Every line below that has "each" in it should be copied.

Entries taken from a collection

-=-=-=-=-

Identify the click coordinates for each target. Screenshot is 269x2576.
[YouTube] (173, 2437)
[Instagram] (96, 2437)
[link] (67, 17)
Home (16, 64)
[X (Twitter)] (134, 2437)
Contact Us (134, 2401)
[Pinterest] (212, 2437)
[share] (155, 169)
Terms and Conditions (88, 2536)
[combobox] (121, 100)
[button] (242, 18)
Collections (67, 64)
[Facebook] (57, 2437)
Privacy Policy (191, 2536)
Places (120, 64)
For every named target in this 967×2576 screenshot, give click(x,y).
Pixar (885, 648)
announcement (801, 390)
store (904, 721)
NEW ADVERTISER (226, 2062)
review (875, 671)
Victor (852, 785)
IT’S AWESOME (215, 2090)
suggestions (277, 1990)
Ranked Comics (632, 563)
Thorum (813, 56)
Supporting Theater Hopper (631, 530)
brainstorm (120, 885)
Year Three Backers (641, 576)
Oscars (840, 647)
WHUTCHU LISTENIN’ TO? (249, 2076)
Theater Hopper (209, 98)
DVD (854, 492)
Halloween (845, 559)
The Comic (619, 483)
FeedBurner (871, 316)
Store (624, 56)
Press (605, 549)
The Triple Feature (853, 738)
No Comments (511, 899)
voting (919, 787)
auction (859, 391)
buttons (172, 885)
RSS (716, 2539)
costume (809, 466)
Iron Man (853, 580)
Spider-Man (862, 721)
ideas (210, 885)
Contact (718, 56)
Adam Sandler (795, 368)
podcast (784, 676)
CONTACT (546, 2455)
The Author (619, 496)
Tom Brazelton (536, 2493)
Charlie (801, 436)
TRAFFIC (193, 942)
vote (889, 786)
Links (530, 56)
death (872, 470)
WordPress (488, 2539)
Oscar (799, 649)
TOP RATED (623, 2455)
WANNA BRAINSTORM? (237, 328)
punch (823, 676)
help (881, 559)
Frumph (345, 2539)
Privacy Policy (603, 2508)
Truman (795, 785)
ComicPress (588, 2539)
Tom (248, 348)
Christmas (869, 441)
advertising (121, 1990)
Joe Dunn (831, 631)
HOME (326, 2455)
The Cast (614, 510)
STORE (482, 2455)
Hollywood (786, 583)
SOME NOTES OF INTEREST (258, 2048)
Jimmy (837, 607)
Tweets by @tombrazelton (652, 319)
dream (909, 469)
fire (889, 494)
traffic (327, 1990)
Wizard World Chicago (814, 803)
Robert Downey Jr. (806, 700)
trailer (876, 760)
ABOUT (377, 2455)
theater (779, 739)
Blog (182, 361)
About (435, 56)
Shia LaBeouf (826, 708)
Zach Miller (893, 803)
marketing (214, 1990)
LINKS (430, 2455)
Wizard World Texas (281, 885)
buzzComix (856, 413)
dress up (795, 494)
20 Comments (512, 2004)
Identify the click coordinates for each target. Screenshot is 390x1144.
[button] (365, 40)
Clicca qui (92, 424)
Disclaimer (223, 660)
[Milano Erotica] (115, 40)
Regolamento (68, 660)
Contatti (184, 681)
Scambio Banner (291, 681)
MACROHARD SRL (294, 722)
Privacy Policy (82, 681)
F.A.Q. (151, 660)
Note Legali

-=-=-=-=-

▶ **ANSWER BOX**:
Identify the click coordinates for each target. Screenshot is 269x2576.
Identify the click coordinates for each target. Screenshot is 390x1144.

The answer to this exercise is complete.